What is Involved in a Housebound Status SMC-S Rating?
If you are substantially confined to live at home because of your VA disabilities, you might qualify for SMC Housebound status. It doesn’t mean you have to be fully bedridden and it doesn’t mean that you aren’t ever allowed to leave. There is reasonable understanding that you can make it out to a doctor’s appointment if necessary, but Special Monthly Compensation for the Housebound typically means that you aren’t leaving home much. If there is certainty that you are going to have your disability without recovery for the rest of your life, you are considered housebound.
What is SMC-K? What is SMC-S? Why Are There So Many?

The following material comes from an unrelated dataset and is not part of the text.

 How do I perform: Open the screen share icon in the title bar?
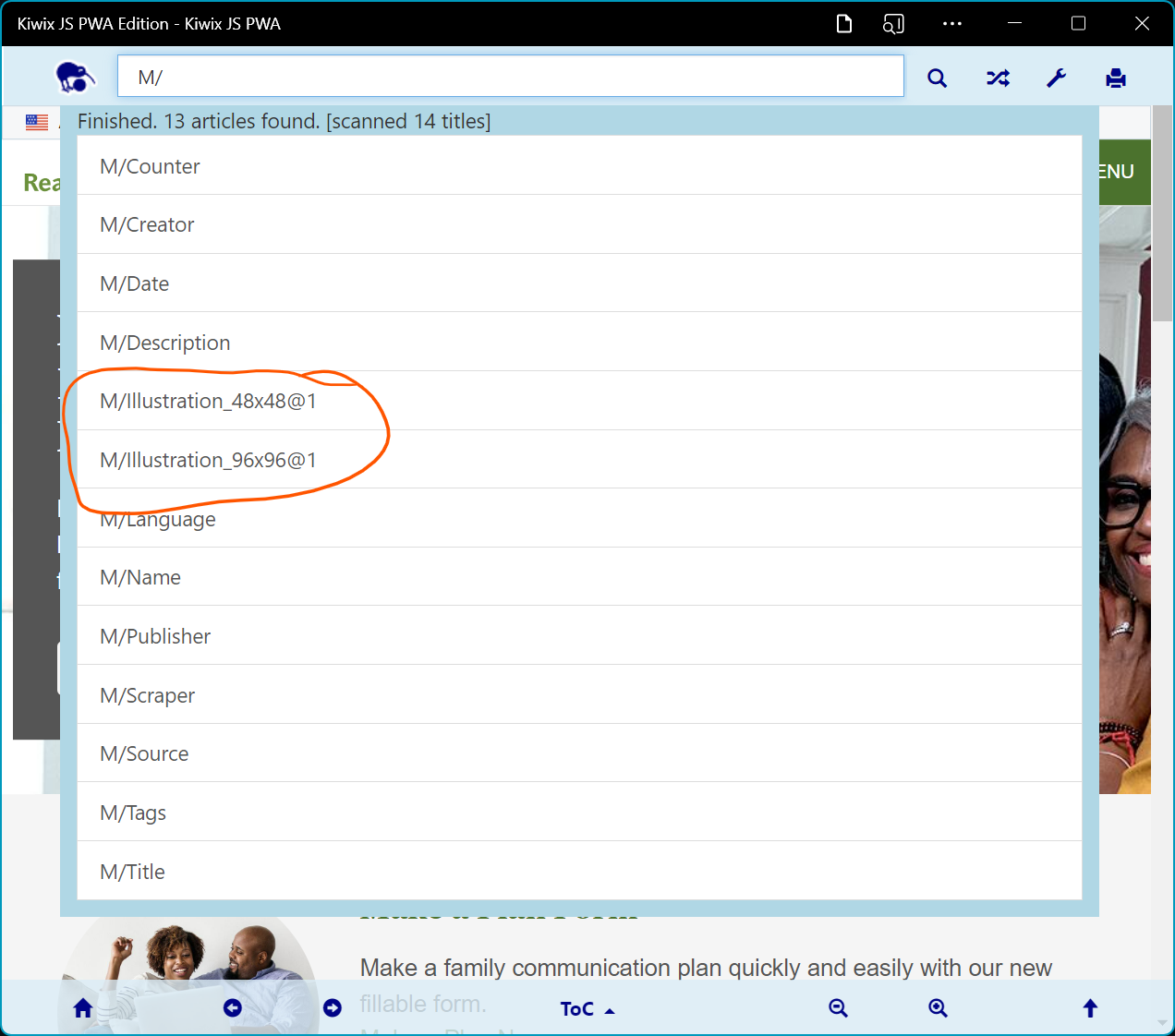[x=893, y=24]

Each letter designation represents the injury or disability associated with the SMC claim that is awarded. SMC is the housebound classification. SMC AA means that the veteran requires Aid and Attendance. SMC K is for people that have lost use of or completely lost an appendate or organ such as a hand or an eye. The “1/2” (one-half) designation is used to explain how much as been lost. These ratings are based on how many joints are missing. For example, a missing hand above the wrist but below the elbow is 1/2, but a missing arm above the elbow (missing both elbow and wrist) adds up to 1. The amounts for all of these ratings can be found on the VA Compensation Ratings chart for SMC. You’ll also see that the special monthly compensation rates vary based on other individual cases such as marital status, if you are caring for parents or dependants, etc.
Remember that SMC claims are additional benefits to what you would get for your standard VA disability compensation. You won’t get any retroactive pack pay for this segment, but you will start getting it monthly whenever the VA approves your SMC claim.
You can also get more than one SMC claim. Be sure that whoever you are working with to file your claim knows this. Many people think that once you get one SMC classification, that is enough and you don’t need to get more, but when we file your claim we work to get you all of the benefits that you sacrificed so much for.
So a Veteran can Receive More than 100% Disability?
Yes, all of these ratings are in addition to whatever your normal VA disability rating is. When your disability rating is calculated, it is considered separate from whether or not you qualify for SMC. Sometimes people assume that if you are applying for VA Disability and your rating states that your right arm and left hand are missing you automatically get SMC. The thing is, the VA is reviewing hundreds of appeals every day and if you aren’t explicit in your application, you can be overlooked. Since there is a 12-18 month wait on appeals and a 5-7 year wait on getting an appeal in front of a judge, you want to make sure you get it all right on the first try.
The amount that you get varies widely on what classification you are in and the other people in your household. A veteran that lives alone might get $5,055.60 per month for SMC-N1/2 but a veteran that is married and is taking care of her parents might get an additional $500 per month. Instead of just filling out the form and sending it in, make sure you do a comprehensive assessment of all of your conditions and needs. Preparing a strong case will help ensure that you aren’t struggling unnecessarily down the road.
Can I see a list of all SMC eligible disabilities?
You can see the exhaustive list here from the VA, but you’ll want to go over it with an experienced VA Disability Lawyer to see what items might be service-connected to your conditions.
What forms do I fill out for SMC?
You’ll need to add the VA Form 21-526EZ to your application to be considered for SMC benefits. Just filling in the blanks might not be enough, though, so make sure you look at that form in the context of your complete application.